TASKS AND EXERCISES →
- a) In the account of the graphics demo skeleton, what size has the exe reached?
- b) List every version of Windows and of DirectX named in the account of the graphics demo skeleton.
- c) Continue the account of the graphics demo skeleton from where it stops.

--- Start of PAGE EXTRACT ---

About 8 or ten years ago I started thinking about doing a graphics demo for the demo scene. I started to prepare a minimum skeleton that should compile to the smallest possible exe. Over the years I kept this Skeleton alive going from Windows XP to Windows 7 and from DirectX 8 to DirectX 10.
More than three years ago I put the source code up on Google Code here and kept updating it:

http://code.google.com/p/graphicsdemoskeleton/

Although the source code is rather short, I played around with many ideas over the years. I read articles by the demo scene about getting smaller exe’s just by using Visual Studio. After realizing that my exe got bigger with every new Visual Studio version, I switched to Pelles C; a free development environment with a compiler that follows the C99 standard:

http://www.smorgasbordet.com/pellesc/

My exe is now 838 bytes in size without violating Windows rules about releasing occupied resources. I tried to replace some of the code with assembly code, especially the entry points of the D3D functions and saved a few bytes at some point in time but removed it again because it was too inconvenient.

--- End of PAGE EXTRACT ---
--- Start of DATA LINES ---

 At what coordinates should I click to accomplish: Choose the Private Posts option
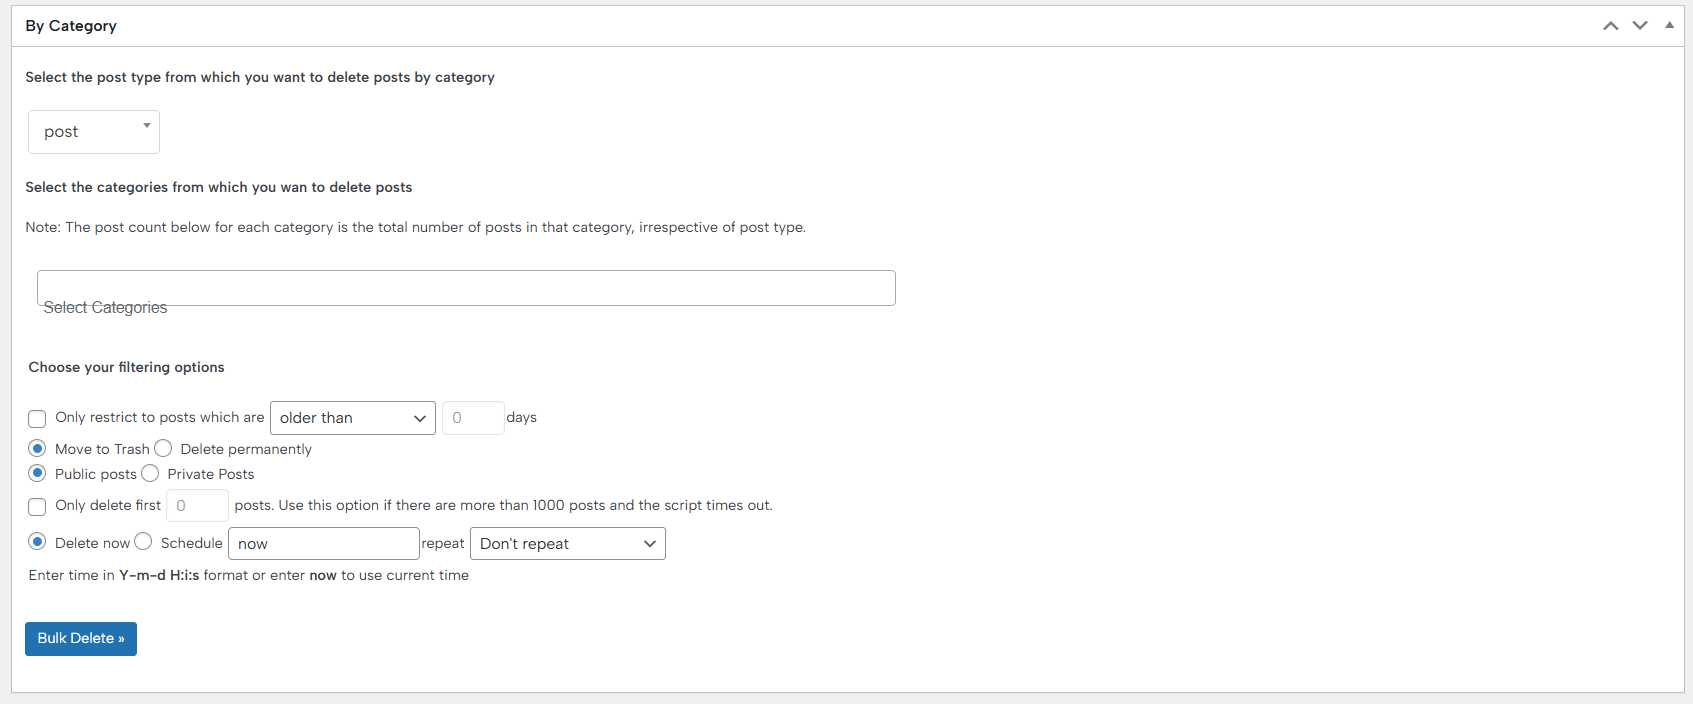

--- End of DATA LINES ---

THE RESULTS →
- a) 838 bytes.

- b) Windows XP, Windows 7, DirectX 8, DirectX 10

- c)
At some point (probably while it was running on DirectX 9) I implemented a small GPU particle system that didn’t add much to the size, which was pretty cool.
One of the interesting things I found out was that HLSL code was packing in some cases smaller than C code for the CPU. I found this remarkable and I thought it would be a cool idea to write a small CPU stub and then go from there in HLSL.
I know there will be times when I go back to this piece of code and wonder what else I can do with it and spend half an hour looking through it. It was certainly the project with some of the lowest priorities in the last ten years … maybe you can take the source and do something cool with it :-)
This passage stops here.